C’est vrai qu’il y a un flou entretenu sur l’organisation des prochaines élections. Peut-être que cela fait partie d’une stratégie politique. Mais dans une République, normalement l’agenda politique devait être clarifié. Le président de la République devait se prononcer clairement sur l’organisation ou non du référendum pour permettre aux populations d’en savoir clairement des choses, mais aussi informer l’opposition parce qu’il y a des règles démocratiques qu’il faut respecter. Rester dans le flou, c’est extraordinaire parce que quand on veut quand même construire une démocratie et la consolider, il faudra être clair dans les positions politiques, dans l’agenda politique et respecter les règles du jeu qui permettraient de consolider la démocratie au Sénégal.

Mais comment analysez-vous la posture du Ps qui semble jouer le jeu du leader de l’Apr ?

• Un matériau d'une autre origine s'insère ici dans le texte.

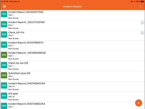The image size is (145, 109).
Task: Open the three-dot overflow menu
Action: (140, 6)
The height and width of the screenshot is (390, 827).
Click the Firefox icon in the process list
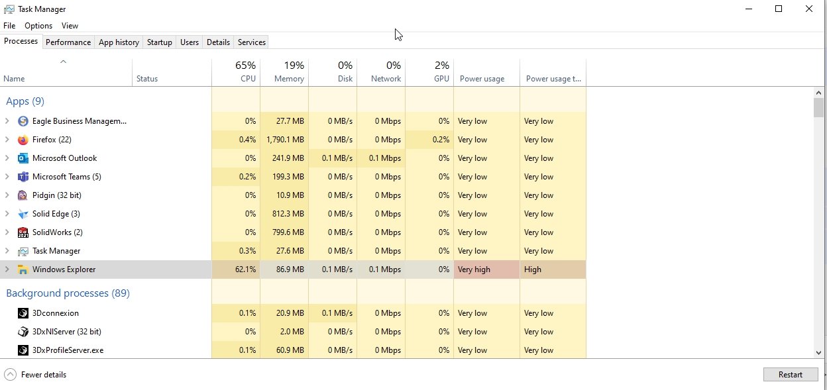click(23, 140)
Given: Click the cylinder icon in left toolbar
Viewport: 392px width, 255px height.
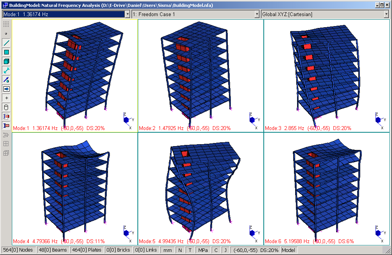Looking at the screenshot, I should tap(6, 107).

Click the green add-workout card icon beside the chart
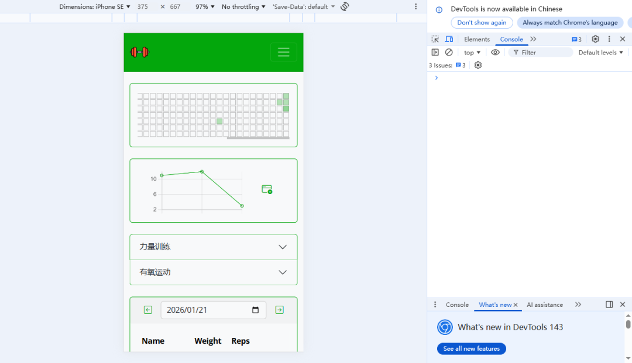tap(267, 189)
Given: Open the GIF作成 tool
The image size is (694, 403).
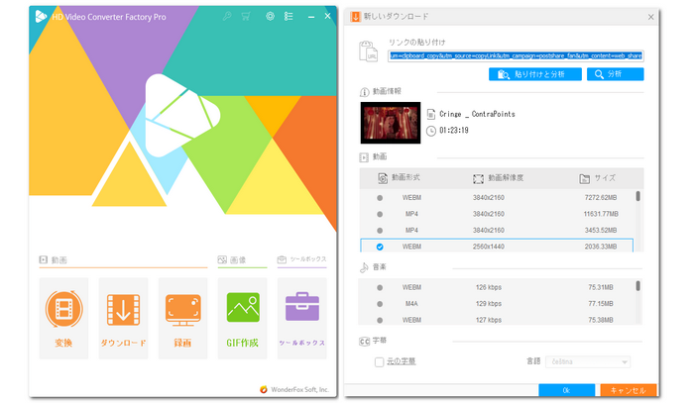Looking at the screenshot, I should pyautogui.click(x=243, y=317).
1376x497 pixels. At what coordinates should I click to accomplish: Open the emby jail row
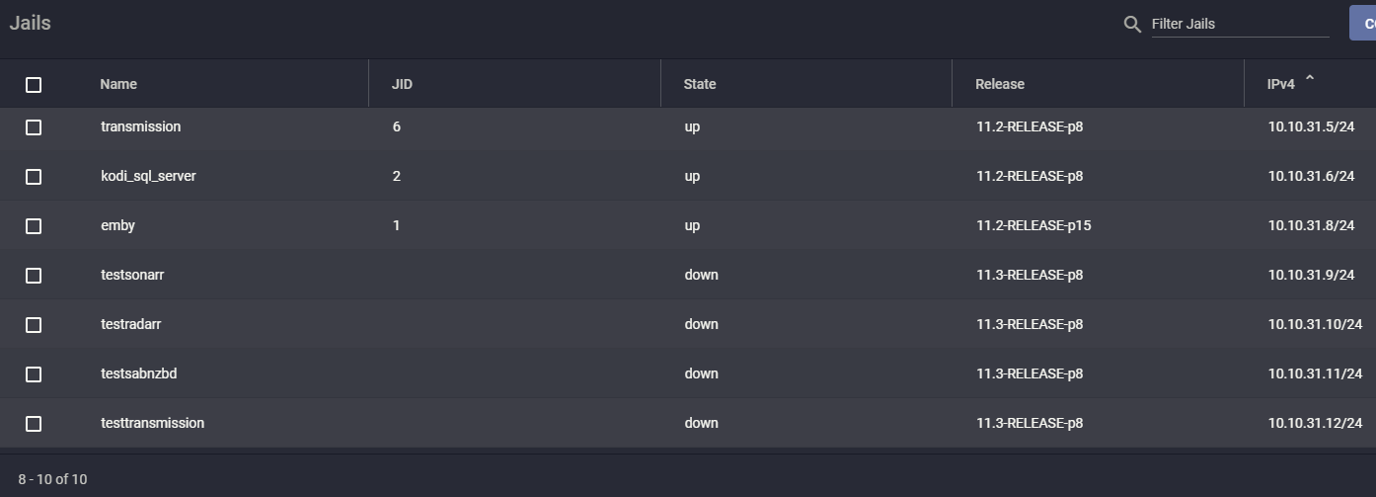[688, 226]
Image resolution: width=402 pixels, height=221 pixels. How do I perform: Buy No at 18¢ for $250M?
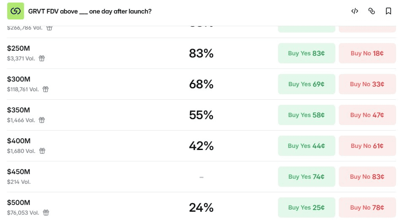pyautogui.click(x=367, y=53)
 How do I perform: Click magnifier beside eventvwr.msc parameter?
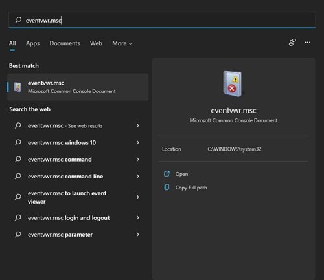tap(18, 235)
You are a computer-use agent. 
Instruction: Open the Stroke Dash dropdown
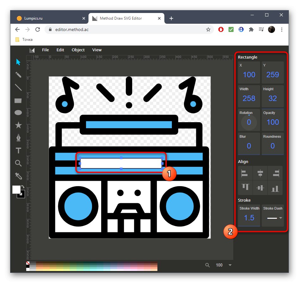(x=273, y=218)
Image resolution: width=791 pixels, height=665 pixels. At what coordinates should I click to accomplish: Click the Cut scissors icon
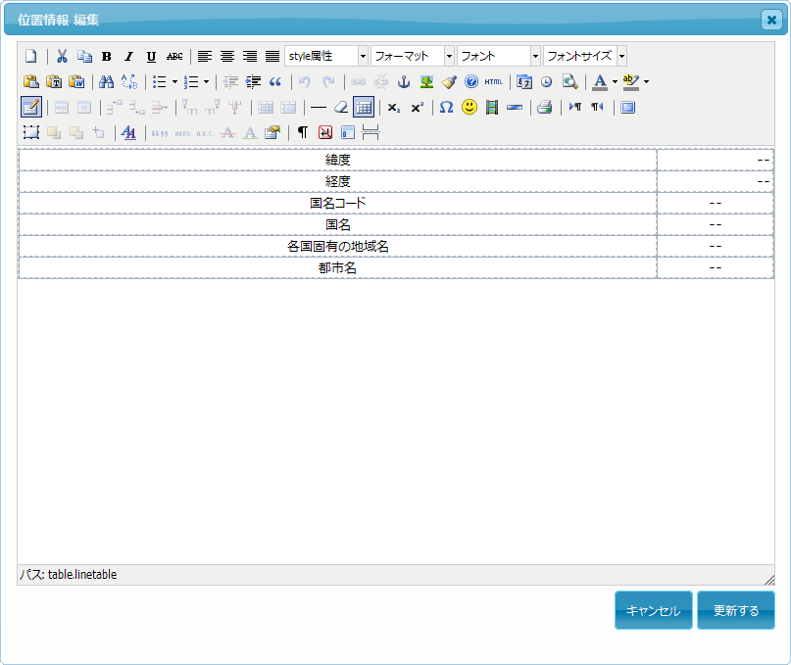pos(62,56)
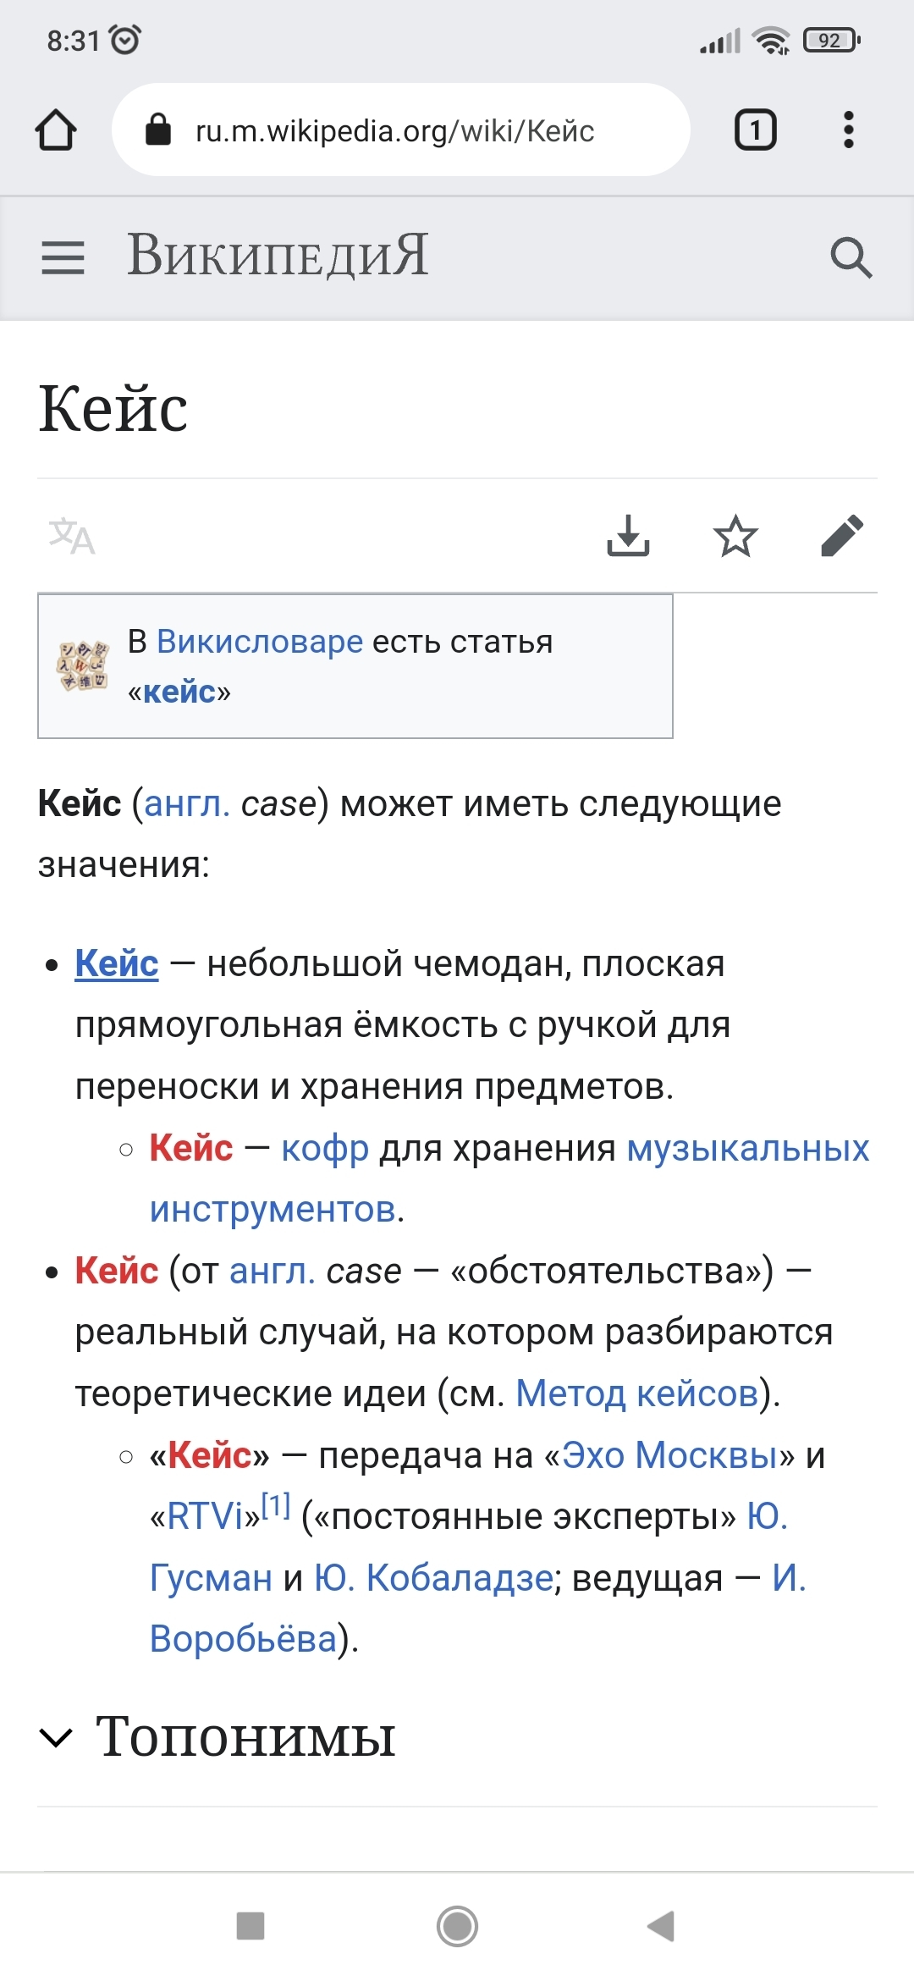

Non je ne crois pas que le Ps joue le jeu du président de la République. Le Ps est dans une logique d’alliance et il n’est pas dans son intérêt de saborder cette alliance. Cela d’autant plus que, comme je l’ai dit tout à l’heure, l’agenda politique n’est pas clarifié. Mais à partir du moment où l’agenda sera clarifié, on verra comment les positions vont être clarifiées au niveau du Ps. Dès lors, Ousmane Tanor Dieng sera obligé de prendre position et de se déterminer par rapport à ces enjeux. Ça, c’est tout à fait naturel. Maintenant attendons de voir mais cela ne va pas durer. Ce flou ne peut pas perdurer. Il arrivera un moment où, compte tenu des agendas, compte tenu des logiques de fonctionnement du système politique et démocratique, le président serait amené à se prononcer par rapport à l’agenda.